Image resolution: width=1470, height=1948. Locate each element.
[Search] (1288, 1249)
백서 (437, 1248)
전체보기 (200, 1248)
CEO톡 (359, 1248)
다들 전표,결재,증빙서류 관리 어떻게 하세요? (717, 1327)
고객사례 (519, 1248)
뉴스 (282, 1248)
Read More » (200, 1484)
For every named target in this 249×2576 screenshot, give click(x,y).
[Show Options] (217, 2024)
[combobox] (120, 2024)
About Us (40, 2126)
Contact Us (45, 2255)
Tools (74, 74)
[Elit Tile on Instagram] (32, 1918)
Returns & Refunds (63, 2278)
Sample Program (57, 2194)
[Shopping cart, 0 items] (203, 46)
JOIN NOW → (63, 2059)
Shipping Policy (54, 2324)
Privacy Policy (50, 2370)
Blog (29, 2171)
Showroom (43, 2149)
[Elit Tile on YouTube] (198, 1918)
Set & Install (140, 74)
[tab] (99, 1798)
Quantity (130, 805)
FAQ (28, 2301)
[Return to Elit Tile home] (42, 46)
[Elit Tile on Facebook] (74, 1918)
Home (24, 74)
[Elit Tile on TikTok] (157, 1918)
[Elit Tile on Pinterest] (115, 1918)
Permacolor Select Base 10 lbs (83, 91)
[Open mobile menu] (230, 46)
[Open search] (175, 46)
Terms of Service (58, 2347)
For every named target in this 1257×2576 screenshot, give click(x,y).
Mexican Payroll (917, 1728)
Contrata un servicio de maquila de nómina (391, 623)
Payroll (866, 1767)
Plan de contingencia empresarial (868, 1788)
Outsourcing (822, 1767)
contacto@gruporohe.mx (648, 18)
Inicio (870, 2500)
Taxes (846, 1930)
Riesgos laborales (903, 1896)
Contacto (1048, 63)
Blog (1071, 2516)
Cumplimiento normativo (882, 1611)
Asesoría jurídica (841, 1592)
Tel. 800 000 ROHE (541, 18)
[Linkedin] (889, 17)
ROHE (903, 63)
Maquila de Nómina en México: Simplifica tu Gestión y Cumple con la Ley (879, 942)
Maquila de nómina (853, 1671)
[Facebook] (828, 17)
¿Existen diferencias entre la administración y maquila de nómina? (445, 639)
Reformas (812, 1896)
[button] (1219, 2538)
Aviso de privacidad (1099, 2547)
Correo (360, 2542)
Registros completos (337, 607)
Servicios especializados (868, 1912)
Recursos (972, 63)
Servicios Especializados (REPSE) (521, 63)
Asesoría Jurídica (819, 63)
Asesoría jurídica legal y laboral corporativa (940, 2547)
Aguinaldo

----------------------------------------

Directions — Write out each line exactly, as it is shown above.

Written answer —
Image resolution: width=1470, height=1948. Locate each element.
[Search] (1288, 1249)
백서 (437, 1248)
전체보기 (200, 1248)
CEO톡 (359, 1248)
다들 전표,결재,증빙서류 관리 어떻게 하세요? (717, 1327)
고객사례 (519, 1248)
뉴스 (282, 1248)
Read More » (200, 1484)
For every named target in this 249×2576 screenshot, give click(x,y).
[Show Options] (217, 2024)
[combobox] (120, 2024)
About Us (40, 2126)
Contact Us (45, 2255)
Tools (74, 74)
[Elit Tile on Instagram] (32, 1918)
Returns & Refunds (63, 2278)
Sample Program (57, 2194)
[Shopping cart, 0 items] (203, 46)
JOIN NOW → (63, 2059)
Shipping Policy (54, 2324)
Privacy Policy (50, 2370)
Blog (29, 2171)
Showroom (43, 2149)
[Elit Tile on YouTube] (198, 1918)
Set & Install (140, 74)
[tab] (99, 1798)
Quantity (130, 805)
FAQ (28, 2301)
[Return to Elit Tile home] (42, 46)
[Elit Tile on Facebook] (74, 1918)
Home (24, 74)
[Elit Tile on TikTok] (157, 1918)
[Elit Tile on Pinterest] (115, 1918)
Permacolor Select Base 10 lbs (83, 91)
[Open mobile menu] (230, 46)
[Open search] (175, 46)
Terms of Service (58, 2347)
For every named target in this 1257×2576 screenshot, give click(x,y).
Mexican Payroll (917, 1728)
Contrata un servicio de maquila de nómina (391, 623)
Payroll (866, 1767)
Plan de contingencia empresarial (868, 1788)
Outsourcing (822, 1767)
contacto@gruporohe.mx (648, 18)
Inicio (870, 2500)
Taxes (846, 1930)
Riesgos laborales (903, 1896)
Contacto (1048, 63)
Blog (1071, 2516)
Cumplimiento normativo (882, 1611)
Asesoría jurídica (841, 1592)
Tel. 800 000 ROHE (541, 18)
[Linkedin] (889, 17)
ROHE (903, 63)
Maquila de Nómina en México: Simplifica tu Gestión y Cumple con la Ley (879, 942)
Maquila de nómina (853, 1671)
[Facebook] (828, 17)
¿Existen diferencias entre la administración y maquila de nómina? (445, 639)
Reformas (812, 1896)
[button] (1219, 2538)
Aviso de privacidad (1099, 2547)
Correo (360, 2542)
Registros completos (337, 607)
Servicios especializados (868, 1912)
Recursos (972, 63)
Servicios Especializados (REPSE) (521, 63)
Asesoría Jurídica (819, 63)
Asesoría jurídica legal y laboral corporativa (940, 2547)
Aguinaldo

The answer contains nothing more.